Оксана была для него существом из другого мира. Между ними было
сорок лет разницы, и эти сорок лет казались ему пропастью. Тот маленький
мирок, в котором она жила, казался ему ничтожным и не стоящим внимания.
Он никогда не говорил этого вслух, старался не думать об этом каждый
раз, когда приходил к ней, чтобы подкинуть денег и принести еды, а в ее
холодильнике почему-то никогда не было еды, словно она и не ела совсем.
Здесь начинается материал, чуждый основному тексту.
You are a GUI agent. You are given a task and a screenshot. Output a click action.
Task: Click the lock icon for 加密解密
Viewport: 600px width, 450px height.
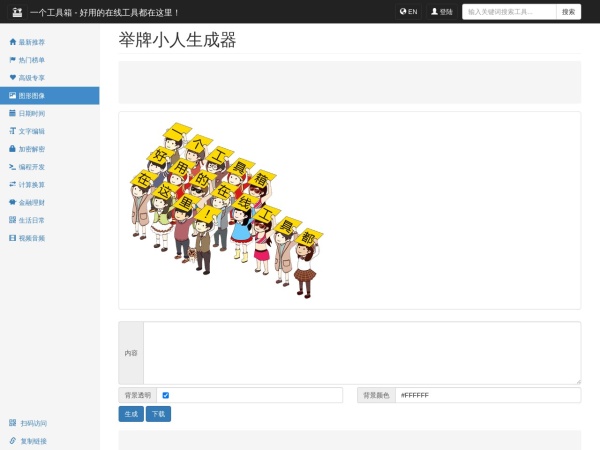[x=12, y=149]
Он пил с ней чай и улыбался, снисходительно слушал, как она играет на
гитаре, но сквозь его молчание, из этой его отстраненной улыбки все равно
сочилось презрение к ней, и он не мог ничего с собой поделать, а она
чувствовала это кожей, и никогда, с тех пор как выросла и стала считать себя
самостоятельной, у них не было разговора по душам, - они только играли в
дочь и отца.
Пять лет назад, когда он в очередной раз пришел к ней домой, то
застал там Ивана. Сцена была неловкой: Иван не знал, что Оксана – дочь его
начальника. Он смущенно пожал Михаилу руку и через несколько минут
ушел. У Михаила Алексеевича внутри ничего не дрогнуло, - всё это казалось
ему правильным и естественным, и он знал, что ничего серьезного у них не
получится, - он видел это по тому, что они слишком сильно друг друга любят.
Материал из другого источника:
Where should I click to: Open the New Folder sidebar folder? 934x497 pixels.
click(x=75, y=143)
Но он стал внимательней всматриваться в Ивана, и с каждым днем тот
нравился ему всё меньше и меньше.
Всё в Иване было поверхностным и глупым – и каждое движение, и его
давно не чищенное пальто, его туристические ботинки, которые совершенно
к нему не шли, всегда взлохмаченные волосы, эта манера вглядываться в
окно курилки, его отстраненная, дежурная улыбка утром, когда они
Page | 15
здоровались и вечером, когда прощались. Михаил видел Ивана насквозь –
его ничем не наполненную жизнь, его однокомнатную съемную квартиру на
окраине, работу, которую он ненавидит, его движение по течению, его
молодую, наивную наглость, смешанную с застенчивостью, которая иногда
проскакивала в глазах. Когда через пару месяцев Оксана бросила его,
Михаил только ухмыльнулся, увидев его опущенные плечи.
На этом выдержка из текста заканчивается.